● **Given records**:
=== Begin Enclosure ===
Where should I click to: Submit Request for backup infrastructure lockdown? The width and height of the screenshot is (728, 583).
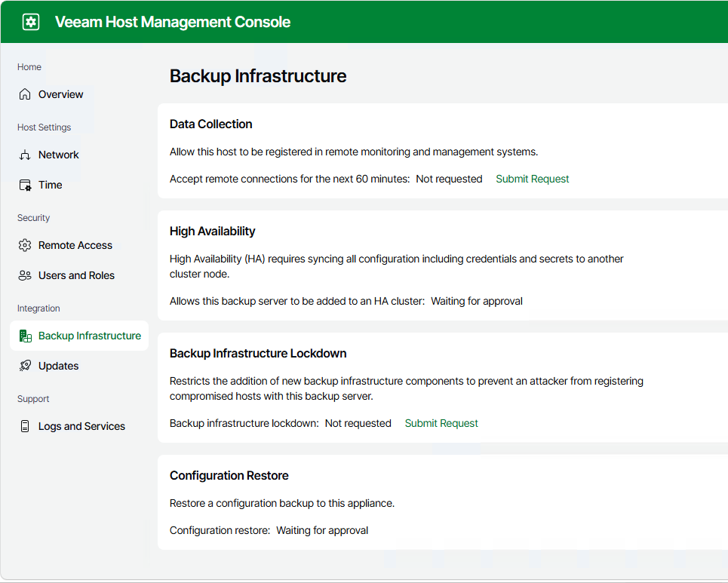[x=441, y=423]
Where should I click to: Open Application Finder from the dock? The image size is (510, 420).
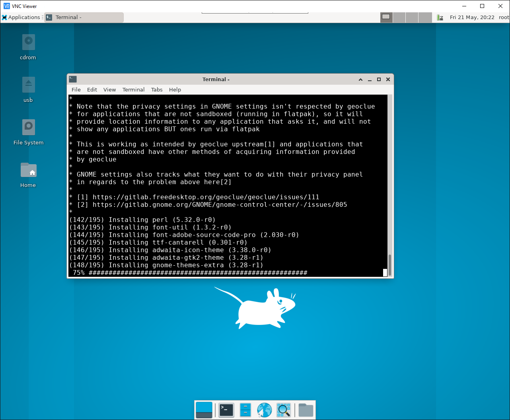(x=284, y=410)

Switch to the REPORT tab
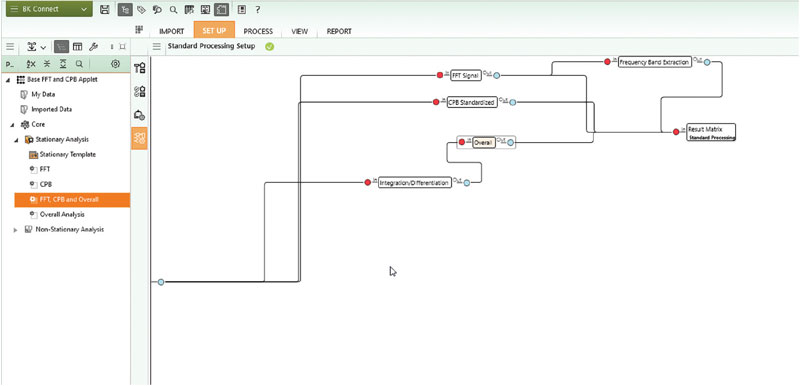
=== End Enclosure ===
● **About this exercise**: Write the records out again in full, exactly, and skip every picture.

● **Task solution**:
Where should I click to: Submit Request for backup infrastructure lockdown? The width and height of the screenshot is (728, 583).
[x=441, y=423]
Where should I click to: Open Application Finder from the dock? The image size is (510, 420).
(x=284, y=410)

Switch to the REPORT tab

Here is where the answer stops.